Velvet ha cautivado porque recubre los resquicios que han dejado las noticas del día -numerosas sobre corruptos, unas cuantas menos sobre el maltrato y dos o tres sobre la guerra, el hambre y la enfermedad-, ha cautivado porque acalla las carcajadas algo forzadas del Hormiguero, el espacio en el que todo tiene que parecer natural y ha cautivado porque no pretende ser una película.

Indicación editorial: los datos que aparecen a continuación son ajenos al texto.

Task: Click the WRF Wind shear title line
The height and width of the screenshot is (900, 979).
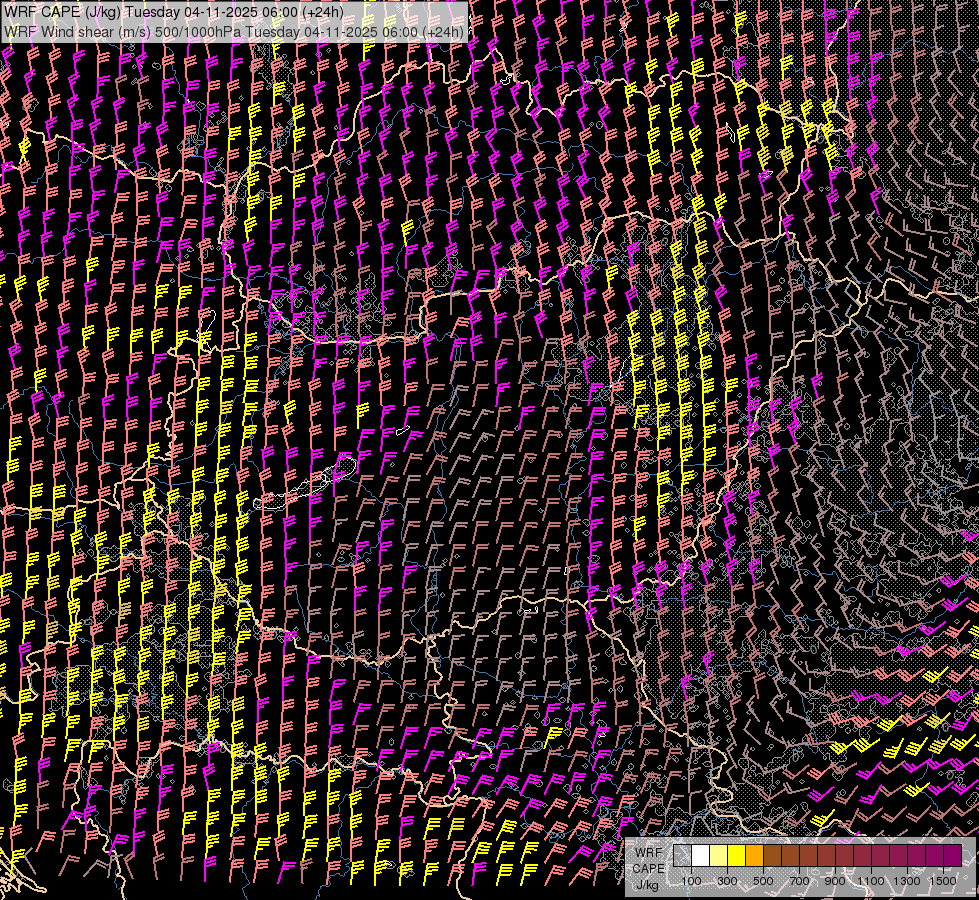Action: pos(235,31)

Pues ocurrió aquella noche, la del pasado martes. La voz distinta y juguetona de Alba Libre anunciaba el comienzo de un nuevo capítulo y aunque ya había aparecido en el anterior, fue en el de este martes donde Ángela Molina nos deslumbró de nuevo y como siempre. La escena duró apenas un par de minutos. Una espalda femenina, silente, nerviosa y oculta bajo una bata se apresta a abrir la puerta de la calle a una visita sin anuncio, a una mujer que viene a trastornarle vida. Ahí se queda una historia engrandecida por los dos segundos siguientes y eternos al suscitarse un duelo precioso, sublime y femenino de miradas cruzadas, ensombrecida la mas joven por el fulgor aún asombroso de la de Ángela Molina.

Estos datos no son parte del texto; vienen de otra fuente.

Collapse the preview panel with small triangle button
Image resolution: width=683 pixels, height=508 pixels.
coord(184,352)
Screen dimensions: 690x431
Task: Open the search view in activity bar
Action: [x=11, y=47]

La memoria devuelve la entrevista que le hizo José Mª Íñigo cuando rodó Bearn o la casa de las muñecas, junto a Fernando Rey, con la larga melena estudiadamente suelta y unos labios que, nerviosos, se encogían al intentar sonreír para asegurar que la mirada y el brillo de los ojos los había heredado de su madre. El paso del tiempo en ella resulta natural y agradable porque sus canas y sus arrugas la engrandecen. Estupenda es el calificativo que la define por méritos propios en una etapa en la que casi todas las actrices –actores también- dependen del quirófano. Cuánta vida atesoran, cuentan y fían las arrugas en una cara, en este caso, en la de Ángela Molina, una actriz, una famosa que las lleva con orgullo. Ellas son Xima de Bearn, Conchita de Ese oscuro objeto de deseo, Sofía de Gran Reserva e Isabel de Velvet entre muchas, muchas más.
La arruga es bella, afirmó Adolfo Domínguez, porque significa uso y disfrute de un vestido, aunque el diseñador lo enfocara al lino. No le falta razón y si tal afirmación la aplicamos al género humano la arruga es más bella aún porque atesora recuerdos y experiencias que se refieren con palabras e iluminan con miradas. Esperamos con impaciencia las que nos regalará Isabel-Ángela los próximos martes, qué nos contará su voz empañada que aterciopela un personaje lleno de fuerza. Dulce y apetecida inquietud.